Helaine’s Tango Musicality Story

Tango has been my passion and the center of my life for 25 years, and tango education my full-time profession for 19 yearsI’ve developed many tango learning systems and online courses to solve the problems of social tango dancers around the world. The most important of these systems is “Tango Musicality Mojo.” 


Today, as a tanguera, I have the confidence to dance in milongas with any tanguero, milonguero, or professional. . . and I know that the more they understand the music, the more they’ll love dancing with me because I can dialog with them through my tango.

 

What really matters to me and I think to YOU is how my musicality students are becoming the most fulfilled and desirable dancers in their communities. They’re super confident and relaxed on the dance floor and they’re in love with their tango lives. 

 

But it wasn’t always like that for them or for me.

  

When I started to teach, it pained me to see my students focusing on their steps and not knowing what to make of the music.  I expected it to come naturally to them, as it had to me. I did my best to help them, but I was winging it back then, explaining by intuition, and that didn’t always work. 

 

In my big tango school in Italy, I regularly brought in top Argentine instructors who were traveling in Europe. One famous teaching couple I invited was Jorge and Marita Dispari. 

 

I was very proud of my students, who were admired in other tango communities, and were generally successful in local and out of town milongas. 

 

However, during Jorge's first teaching week in my school, around 2007, he remarked, "Your students are good, but they're missing something critical."  My ego flared up inside, because I had a lot invested in being recognized as a good teacher. But I humbly asked what it was they were missing.

 

Jorge said, "They don't know how to dance the pauses."  I felt like a jackass. Up to that point, I had not taught anything about pauses in the music. I had worked with my students on phrasing, but did not identify the pauses. I wasn't sure I could figure it out myself.  

 

It hurt to hear my teaching criticized, but that criticism turned out to be one of the biggest blessings of my career.

 

In the weeks that Jorge and Marita were with us, Jorge "dripped" bits of his precious musicality knowledge into our classes.  I was hungry to know it all and booked a private musicality session with him just before they left Italy. I received a 3-hour, private lecture of demos in which Jorge snapped his fingers to tangos he played on the stereo, and then tested me. What Jorge taught me felt so right.  It immediately gave me clarity about the structure of the music in a way that went way beyond my innate feeling!

 

Jorge told me I did very well and that I should continue doing this kind of listening exercise daily. I started creating a structured method to teach my local students and to continue my own exploration of even more aspects of the music than Jorge had the time to teach me. This work had a big impact on my teaching and, through that, on my students’ dancing. 

 

But I still wasn’t a musicality expert.

 

A second painful moment came when I organized a workshop in my Florida, US town for a group of my online students from around North America. 

 

When we got to the musicality segment, I taught my group the way Jorge had taught me. In the evaluation survey after the event, one of my serious workshop students wrote “I don’t want to watch Helaine stand there snapping her fingers.” 

 

That was like a knife in my gut, yet deep down I was grateful to know the truth. So when it was time to build my online musicality course, I wanted to give my virtual students something much more precise and concrete than watching me snap my fingers in a video. 

 

I created a detailed notation system. I did excruciating levels of analysis on the tangos we studied in my online course. It was excruciating at first to implement the super-accurate system I had created. But at the end of each analysis it was so satisfying and empowering, and it was the same for my online students who went through the progressive modules of my course. They reported that all their frustrations in milongas had vanished! 

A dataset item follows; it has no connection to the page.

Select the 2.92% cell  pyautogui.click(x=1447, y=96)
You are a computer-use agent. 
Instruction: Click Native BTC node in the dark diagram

My detailed notation system became a way for tango dancers who are not musicians to read tango music from the dancer’s perspective. It put my students and me in total control of any tango. Mastering tango musicality in this way gave them confidence they hadn’t known before and opened the door to their free expression and to deeper connection with their partners. This mastery put them among the most desirable dancers in their tango communities and wherever they traveled. They continue to report that tango in their lives is now a total joy, they’re attracting more interesting dance partners, and they know that many tanda partners are eager to dance with them in milongas. For many of my students this has been a 180 degree turnaround. 

 

And me? I’ve learned from my students around the world who have been seeking a comprehensive way to study musicality, some for years, that I am now truly one of the tango world’s top musicality experts and that my system is the most comprehensive any of them have ever seen. 

 

I continue to explore the music and to create new tools to make tango musicality easier and more useful to both analytical thinkers and intuitive thinkers who are tango students, teachers and professional dancers. I didn’t know that it was possible for me to enjoy dancing to tango music more than I had been for years, but for me personally, it gets better and better and better.